→ PASSAGE:
================================

Once you know where you are heading, you can start defining your alarms. I usually classify alarms into six groups.

The first group is Discrete Alarms. These are alarms whose condition come solely from the presence (or loss) of a discrete signal. Loss of signal is almost always best, for safety reasons. E-stops, "high" level switches, "Drive Failure" inputs are examples of this type. If my PLC memory permits it, I allocate 1 alarm coil for every discrete input point, even if that DI isn't a discrete alarm. And I'll reserve some coils for future input modules. This allows me to know just where an alarm is going to be, no matter how the system changes over the course of the project, or its life cycle.

In addition to each alarm coil, I also have a corresponding bit for "Alarm Enable" This bit allows me to disable an alarm on the fly. Usually, there is no coil setting the bit, just a value in the data table.

But sometimes I'll program the bit to eliminate "nuisance alarms" when certain conditions are true.

The usual code for Discrete alarms is dirt simple:

HI_LEVEL HI_LEVEL_ALM_ENABLE HI_LEVEL_ALM_COIL
I:3/1 B211:3/1 B210:3/1
-------| |-------------| |-------------------( )


`
To be more efficient, and because, as I said, I've reserved one alarm for EVERY DI, I might do it this way:

Move with Mask All DIs into Alarm Coils. Mask=Alarm Enable Bit
+--------- MVM ---+
-----------------------| Source: I:3.0 |
| Mask: B211:3 |
| Dest: B210:3 |
+-----------------+


`
To be even more efficient, I'll indirect the above, and put it in a For-Next loop (LBL/LMP pair). Usually not, though. It can be tough enough tracking the alarm bit through the word move. Adding indirect means that the maintenance department must KNOW what I'm doing, which means I must know before I write the code that I'll be spending some quality time with them.

=========

The second group of alarms are the Analog Input alarms. These alarms occur when an analog input value crosses the alarm threshold (above or below). For these, I usually allocate four alarm bits per Analog input point: "High-high", "High", "Low", and "Low-Low". Depending on the customer, and the PLC, I might increase the number to six, adding "Out-of-range, High" and "Out-Of-Range, Low" (if those conditions aren't covered by "High-High" and "Low-Low").
In order to prevent "nuisance alarms", I set a deadband for each alarm. Usually it's enough just to have a common deadband for all the alarms associated with a given point, but if need be, I can make each individual alarm have it's unique deadband.

Typical analog alarm logic looks like this (only HIGH and LOW logic shown):

High Level Alarm
TEMP_HI_ALM_ENABLE
B211:10/6 +------------ COMPARE --+ +---------------- COMPARE ------+ T224:6
-------| |---+--| TEMP TEMP_HI_LIMIT |--+--| TEMP TEMP_HI_LIMIT TEMP_DB |---+-----(TON)

================================

[Text and element pointing records]
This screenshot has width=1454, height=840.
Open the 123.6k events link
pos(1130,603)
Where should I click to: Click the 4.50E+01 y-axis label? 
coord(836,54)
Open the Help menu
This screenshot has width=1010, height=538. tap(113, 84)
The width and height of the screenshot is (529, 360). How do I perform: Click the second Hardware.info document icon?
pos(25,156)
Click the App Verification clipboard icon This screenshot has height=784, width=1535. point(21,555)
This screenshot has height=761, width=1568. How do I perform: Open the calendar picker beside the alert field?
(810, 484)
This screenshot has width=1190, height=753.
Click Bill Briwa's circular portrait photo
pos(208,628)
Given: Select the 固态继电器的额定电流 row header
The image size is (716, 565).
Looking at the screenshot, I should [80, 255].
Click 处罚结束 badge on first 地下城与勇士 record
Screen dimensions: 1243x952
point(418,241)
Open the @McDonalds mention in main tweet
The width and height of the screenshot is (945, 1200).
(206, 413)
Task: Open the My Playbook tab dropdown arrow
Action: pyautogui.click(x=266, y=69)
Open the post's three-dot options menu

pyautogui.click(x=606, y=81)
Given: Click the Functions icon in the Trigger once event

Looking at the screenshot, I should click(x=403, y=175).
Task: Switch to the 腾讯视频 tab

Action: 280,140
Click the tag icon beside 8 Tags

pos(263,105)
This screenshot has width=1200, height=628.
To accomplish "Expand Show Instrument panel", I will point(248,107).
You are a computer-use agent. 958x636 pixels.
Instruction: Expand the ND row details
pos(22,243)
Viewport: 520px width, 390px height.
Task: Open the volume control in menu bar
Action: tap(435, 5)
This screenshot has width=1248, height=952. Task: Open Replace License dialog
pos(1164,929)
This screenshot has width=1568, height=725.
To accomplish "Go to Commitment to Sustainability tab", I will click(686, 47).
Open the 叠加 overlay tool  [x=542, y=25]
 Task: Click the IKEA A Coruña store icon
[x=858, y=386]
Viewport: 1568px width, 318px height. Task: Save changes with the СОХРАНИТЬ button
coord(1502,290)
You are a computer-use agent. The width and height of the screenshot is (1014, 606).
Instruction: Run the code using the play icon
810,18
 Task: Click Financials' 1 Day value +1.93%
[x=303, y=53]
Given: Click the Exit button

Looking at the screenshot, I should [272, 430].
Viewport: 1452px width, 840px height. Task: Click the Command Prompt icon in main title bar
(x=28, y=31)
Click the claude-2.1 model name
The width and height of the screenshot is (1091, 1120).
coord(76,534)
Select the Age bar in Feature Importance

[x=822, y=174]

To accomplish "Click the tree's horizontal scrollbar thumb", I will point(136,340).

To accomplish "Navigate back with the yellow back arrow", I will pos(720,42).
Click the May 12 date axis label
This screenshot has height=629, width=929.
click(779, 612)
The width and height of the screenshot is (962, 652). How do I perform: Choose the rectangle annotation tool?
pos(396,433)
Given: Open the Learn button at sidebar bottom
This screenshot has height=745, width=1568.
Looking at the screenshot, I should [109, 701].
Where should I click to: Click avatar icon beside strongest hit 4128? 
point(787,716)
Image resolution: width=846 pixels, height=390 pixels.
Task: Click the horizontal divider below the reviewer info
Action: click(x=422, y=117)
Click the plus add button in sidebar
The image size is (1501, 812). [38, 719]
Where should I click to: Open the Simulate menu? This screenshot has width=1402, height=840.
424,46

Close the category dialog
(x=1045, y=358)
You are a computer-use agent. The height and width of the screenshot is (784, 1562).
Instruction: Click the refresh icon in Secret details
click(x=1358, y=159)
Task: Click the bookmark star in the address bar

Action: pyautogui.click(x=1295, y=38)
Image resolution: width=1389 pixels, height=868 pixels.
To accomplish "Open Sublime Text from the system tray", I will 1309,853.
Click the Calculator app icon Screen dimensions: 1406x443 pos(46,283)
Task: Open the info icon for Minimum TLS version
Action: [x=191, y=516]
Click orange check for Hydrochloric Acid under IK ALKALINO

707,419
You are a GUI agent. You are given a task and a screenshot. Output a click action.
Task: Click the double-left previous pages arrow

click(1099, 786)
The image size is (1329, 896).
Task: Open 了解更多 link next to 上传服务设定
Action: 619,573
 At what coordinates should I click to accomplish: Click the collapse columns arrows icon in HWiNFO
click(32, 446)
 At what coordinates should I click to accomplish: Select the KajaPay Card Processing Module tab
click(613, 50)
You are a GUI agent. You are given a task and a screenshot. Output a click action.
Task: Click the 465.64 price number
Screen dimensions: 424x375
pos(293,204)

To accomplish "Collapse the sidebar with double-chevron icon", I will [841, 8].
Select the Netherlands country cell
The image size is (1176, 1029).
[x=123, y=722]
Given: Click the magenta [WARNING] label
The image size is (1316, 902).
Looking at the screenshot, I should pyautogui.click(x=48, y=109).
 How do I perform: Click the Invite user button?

================================

→ TASK SET:
A – Answer these questions from the passage on PLC alarms.
(i) Into how many groups does the author usually classify alarms?
(ii) For a discrete alarm, which is almost always best for safety reasons: the presence of a signal or its loss?
(iii) How many alarm bits does the author usually allocate per analog input point, and what are they called?
B – Write out everything in the passage on PLC alarms from "High Level Alarm" down to "TEMP_HI_LIMIT TEMP_DB |---+-----(TON)".

→ COMPLETE ANSWERS:
A –
(i) Six.
(ii) Loss of signal.
(iii) Four: "High-high", "High", "Low", and "Low-Low".

B –
High Level Alarm
TEMP_HI_ALM_ENABLE
B211:10/6 +------------ COMPARE --+ +---------------- COMPARE ------+ T224:6
-------| |---+--| TEMP TEMP_HI_LIMIT |--+--| TEMP TEMP_HI_LIMIT TEMP_DB |---+-----(TON)